A desinformação virou negócio global
A desinformação não é mais um problema ideológico ou moral: virou um mercado. E ela prospera graças à combinação de três fatores:
1.
Alcance massivo
2.
Falta de regulação
3.
Algoritmos que recompensam o sensacionalismo
-
Nas eleições, por exemplo, conteúdos falsos são usados para manipular o eleitorado. É a chamada propaganda computacional, que se popularizou em episódios como a eleição de Donald Trump em 2016 e o Brexit no Reino Unido. Bots e perfis falsos fabricam engajamento, espalham ódio e inflam polarizações. Agora, com a chegada da inteligência artificial generativa, o cenário se agrava ainda mais: conteúdos são fabricados com aparência de legitimidade, mas com intenção de manipular ou lucrar.
-
A desinformação também afeta áreas como a saúde pública, com boatos sobre vacinas, curas milagrosas e tratamentos perigosos, e o meio ambiente, com campanhas orquestradas contra a ciência climática. Empresas e grupos políticos se utilizam dessas estratégias para promover seus interesses e impedir políticas públicas eficazes. Mesmo quem não acredita nas mentiras sofre os efeitos dessa desinformação.
O conluio entre plataformas e grupos extremistas
- Grupos políticos, especialmente da extrema direita, encontraram nas redes sociais um território fértil para crescer, longe da mídia tradicional. Em troca da visibilidade e alcance oferecidos pelas plataformas, esses grupos defendem a não regulamentação das redes, com o argumento da liberdade de expressão. Na prática, isso significa liberdade para propagar discursos de ódio, fake news e ataques a instituições.
- +Esse conluio entre interesses econômicos das plataformas e objetivos políticos de grupos radicais gera o que Santini chama de “tempestade perfeita”: desinformação, manipulação e caos, sem qualquer responsabilização legal.
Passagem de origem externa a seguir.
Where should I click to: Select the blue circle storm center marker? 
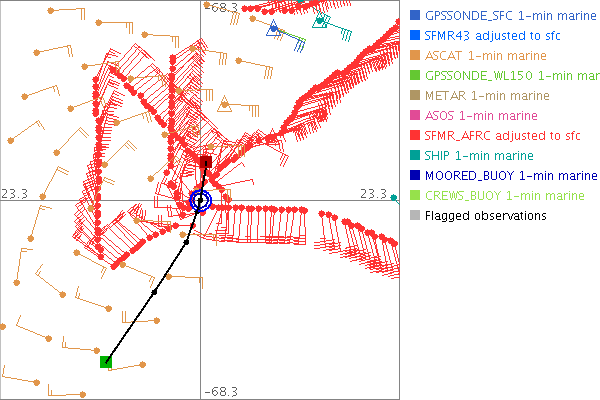[201, 200]
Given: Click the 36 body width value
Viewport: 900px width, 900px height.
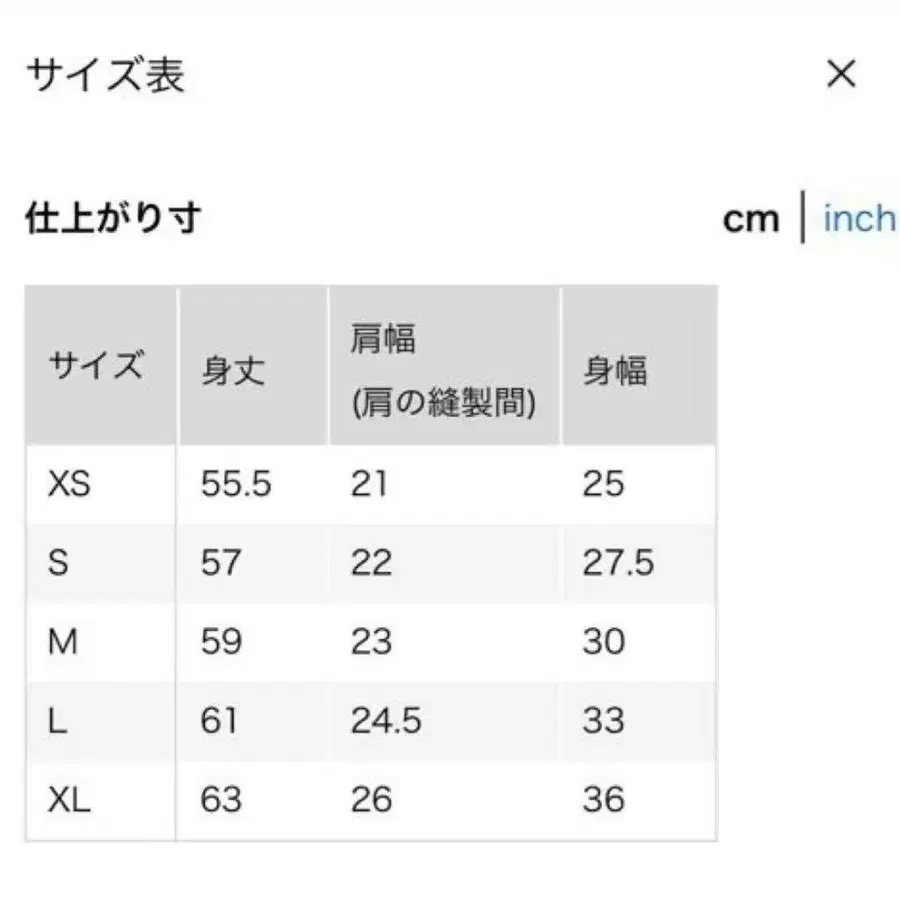Looking at the screenshot, I should pyautogui.click(x=602, y=799).
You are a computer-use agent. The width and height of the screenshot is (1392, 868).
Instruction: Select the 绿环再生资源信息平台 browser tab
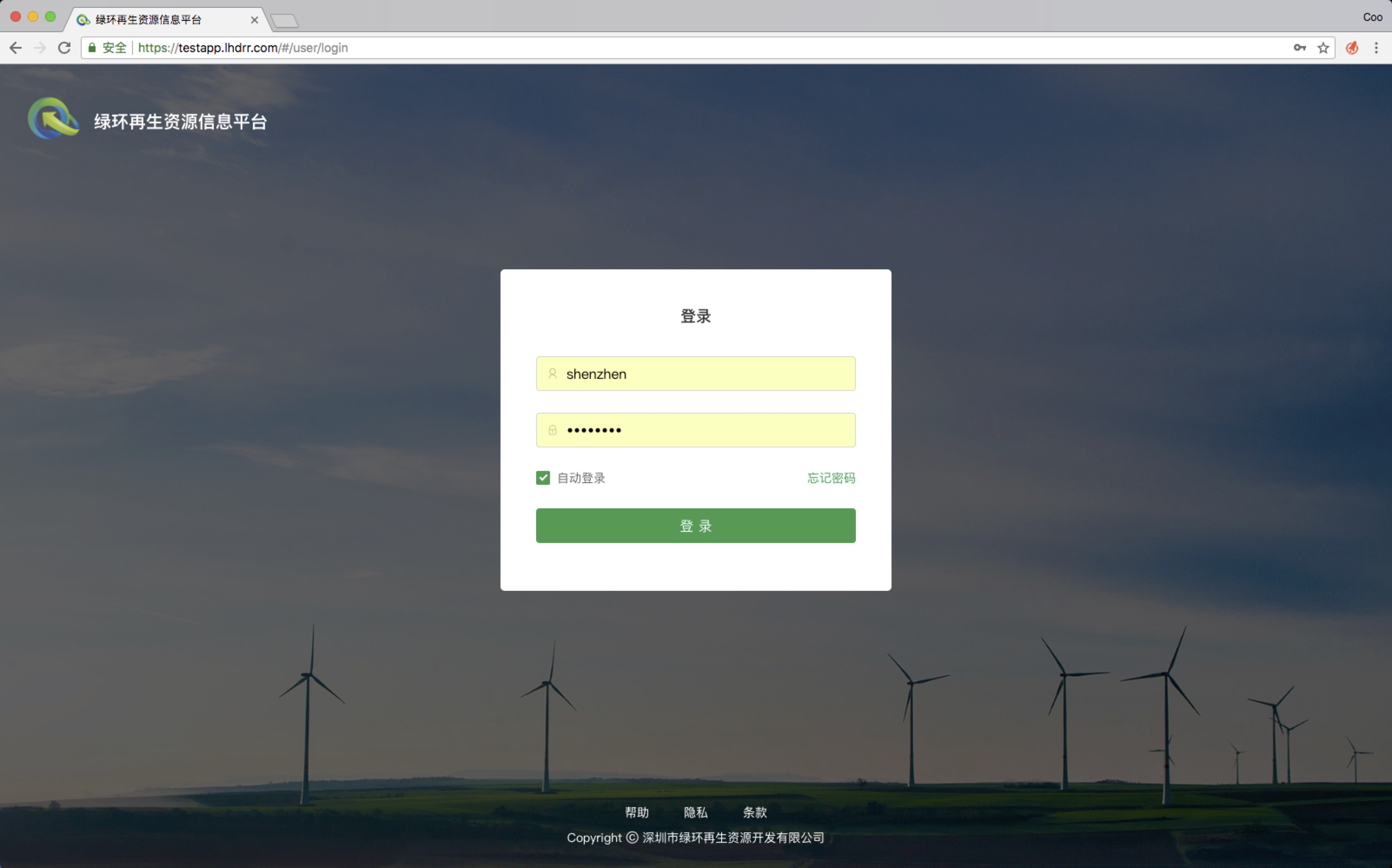coord(148,20)
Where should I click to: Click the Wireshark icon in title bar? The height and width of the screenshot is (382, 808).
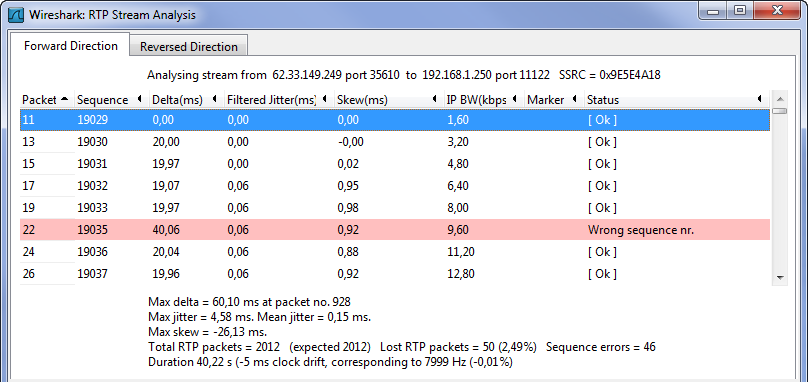(x=17, y=14)
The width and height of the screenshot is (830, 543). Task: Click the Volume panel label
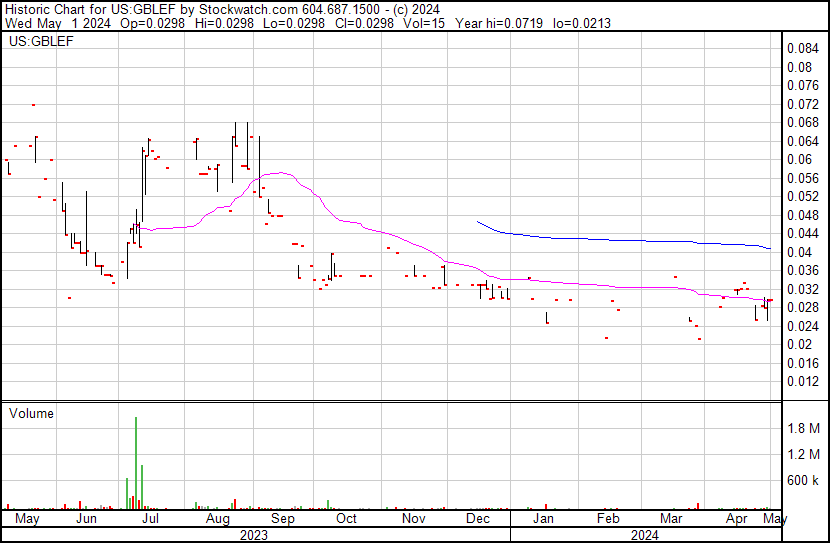(31, 413)
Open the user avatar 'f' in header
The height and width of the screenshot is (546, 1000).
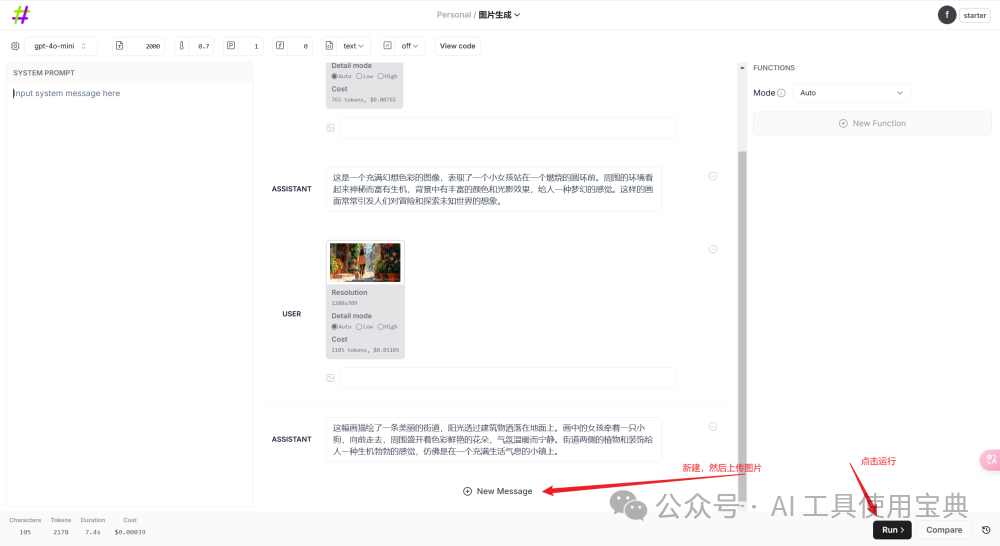point(946,15)
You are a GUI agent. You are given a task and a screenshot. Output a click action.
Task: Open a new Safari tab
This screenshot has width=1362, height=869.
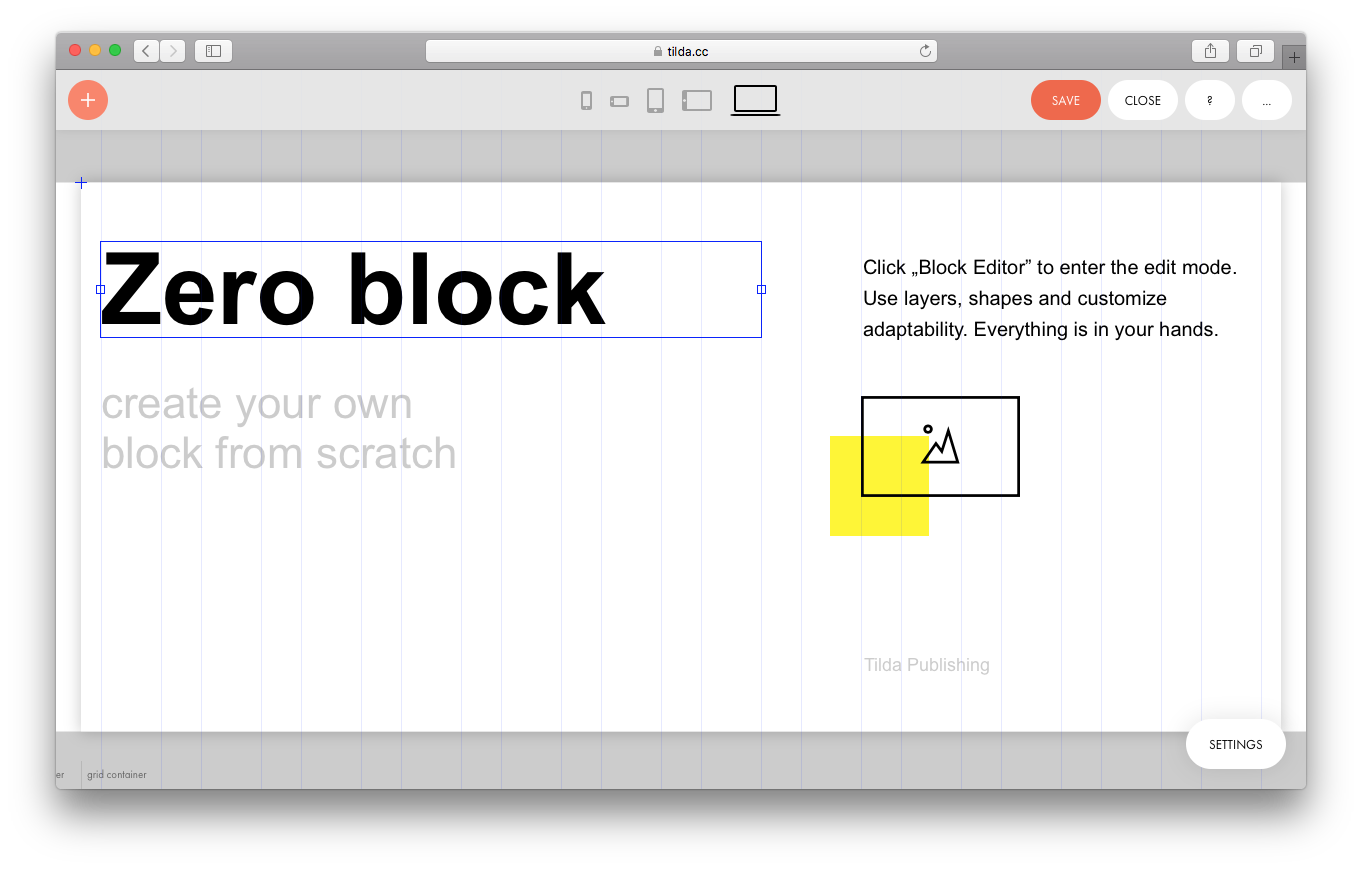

O que pode ser feito: Três frentes de combate
A solução não é individual — Não basta ensinar usuários a identificar fake news. É preciso responsabilizar as plataformas e mudar o modelo de comunicação digital que hoje prioriza atenção, engajamento e lucro, em detrimento da verdade e da diversidade. A pesquisadora propõe ações em três dimensões:
1.
Cultural: Combater a naturalização do caos informacional e da confiança cega na tecnologia.
2.
Econômica: Mobilizar setores que percebam o dano da desinformação aos seus próprios negócios.
3.
Política: Regulamentar plataformas, garantir transparência nos algoritmos e aplicar leis que já existem.
Os algoritmos deixaram de ser apenas ferramentas técnicas e se tornaram atores sociais e políticos, capazes de influenciar decisões, comportamentos e democracias inteiras. Se não forem compreendidos, fiscalizados e regulamentados, continuarão alimentando um ecossistema digital dominado pelo lucro, pela desinformação e pela desigualdade. Precisamos urgentemente repensar o modelo atual e buscar alternativas baseadas no interesse público, na diversidade e na transparência, antes que a sociedade perca totalmente o controle sobre o que vê, consome e acredita.